Les salariés sous CDI, pour lesquels le contrat ne prévoit pas une durée fixe, constituent 69 % du total. Dans le cas des « employés réguliers », la proportion de CDI est écrasante, à 92 %. Inversement, tous les employés non-réguliers ne sont pas en CDD. Environ 30 % d’entre eux bénéficient d’un contrat de travail à durée indéterminée, comme le montre ce tableau.

Le CDI permet au salarié de construire son avenir. Pour les entreprises, il est le gage de la présence d’une main-d’œuvre qualifiée, même en période de pénurie. Afin de promouvoir la formule « à travail égal, salaire égal », dès lors que le travail effectué est équivalent à celui d’un emploi normal en CDI, les mêmes règles doivent être appliquées aux salariés, qu’ils bénéficient ou non du statut d’employé régulier.

Parmi les personnes en situation précaire, celles sous CDD d’une durée inférieure à un an sont statistiquement considérées comme des « travailleurs temporaires ou journaliers ». Cette catégorie représente 15 % de la totalité des employés, et 38 % des employés non-réguliers (hi-seishain).
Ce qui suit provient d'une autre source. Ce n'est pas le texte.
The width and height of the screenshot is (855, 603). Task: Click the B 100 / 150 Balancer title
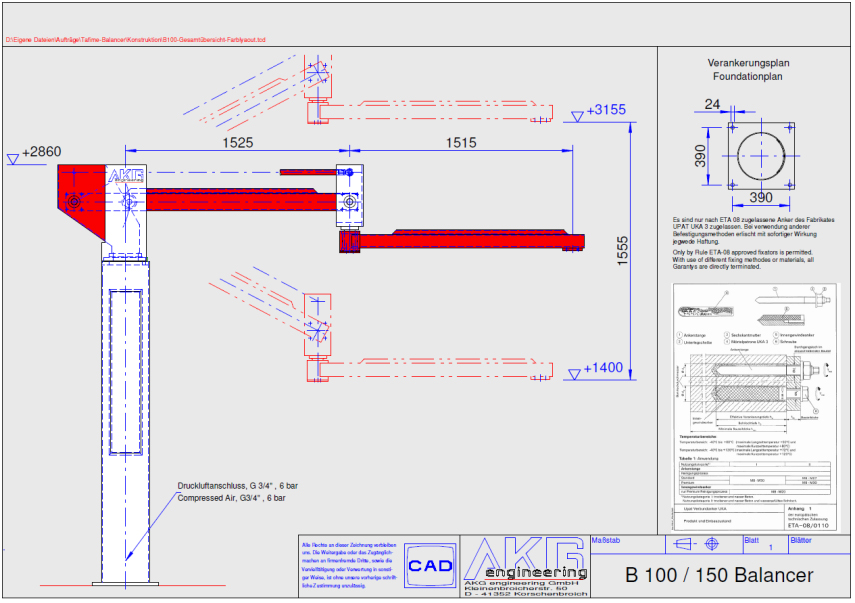point(719,575)
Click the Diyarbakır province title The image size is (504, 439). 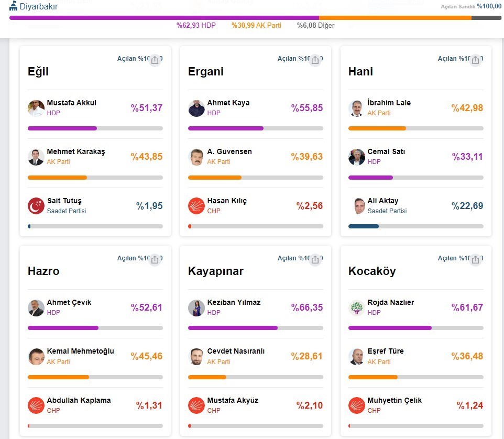pos(39,7)
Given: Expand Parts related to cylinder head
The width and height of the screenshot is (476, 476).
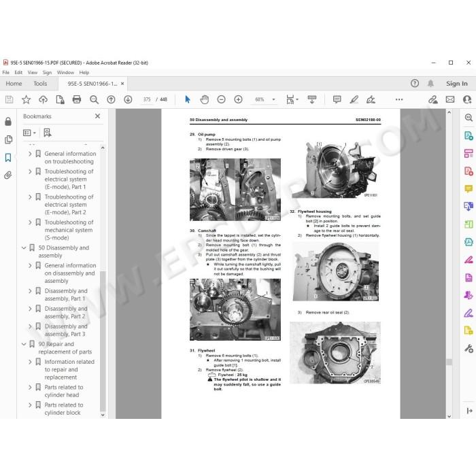Looking at the screenshot, I should tap(30, 388).
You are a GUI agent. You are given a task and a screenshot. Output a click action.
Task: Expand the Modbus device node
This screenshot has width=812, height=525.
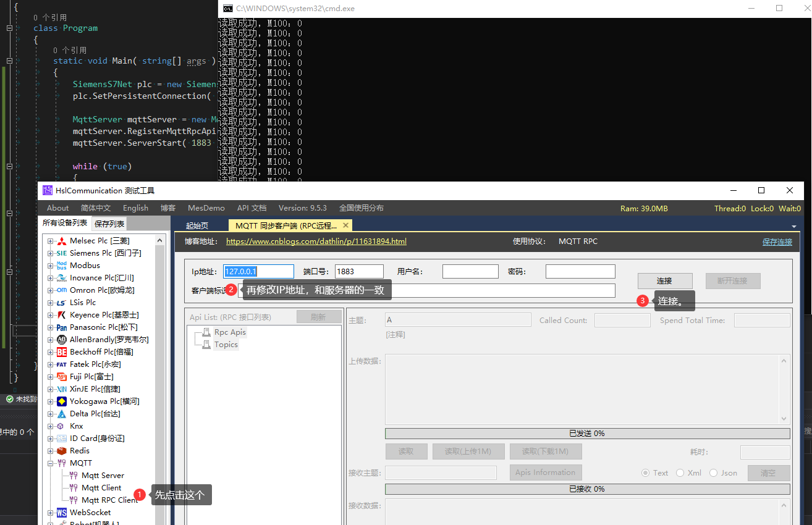tap(51, 265)
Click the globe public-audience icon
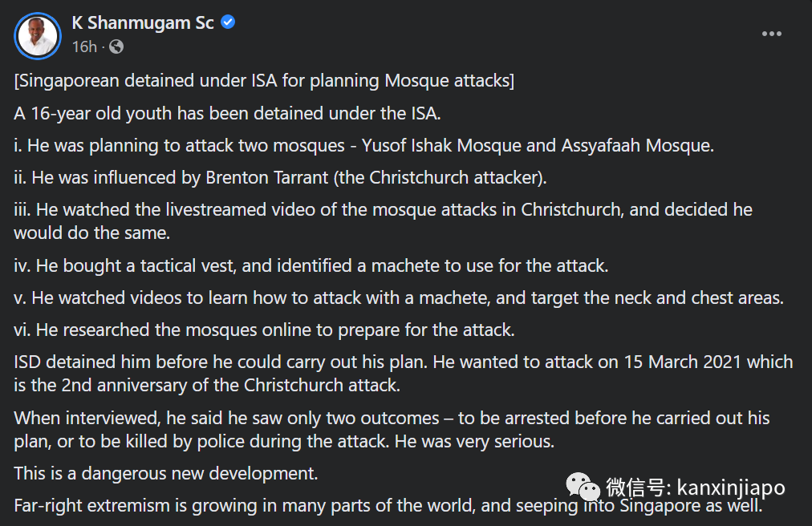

Dans les catégories intérimaire, contractuel et provisoire, plus de la moitié des travailleurs sont des « temporaires ou journaliers ». De plus, les salariés bénéficiant des plus longs contrats, et en particulier ceux en CDI, se voient offrir davantage d’opportunités de formation sur le lieu de travail. Pour faire progresser le nombre de personnes avec un emploi stable, il convient d’augmenter le nombre de CDI et d’encourager les CDD de longue durée.

Des travailleurs au contrat fluctuant

Il existe une catégorie de travailleurs encore plus précaires que les employés temporaires et les journaliers : ceux qui ignorent la durée de leur contrat de travail. D’après notre tableau, ils sont quelque 4,45 millions, soit 8 % de l’ensemble des travailleurs. 16 % des personnes n’ayant pas le statut d’employé régulier ne connaissent pas la durée de leur contrat de travail. C’est le cas de 29 % des personnes effectuant un arubaito, ce qu’on appelle un « petit boulot ». Les catégories les plus touchées sont les jeunes, jusqu’à 25 ans environ, et les personnes âgées de plus de 60 ans. Ce phénomène touche davantage les femmes que les hommes, les très petites entreprises et les personnes qui changent souvent d’emploi.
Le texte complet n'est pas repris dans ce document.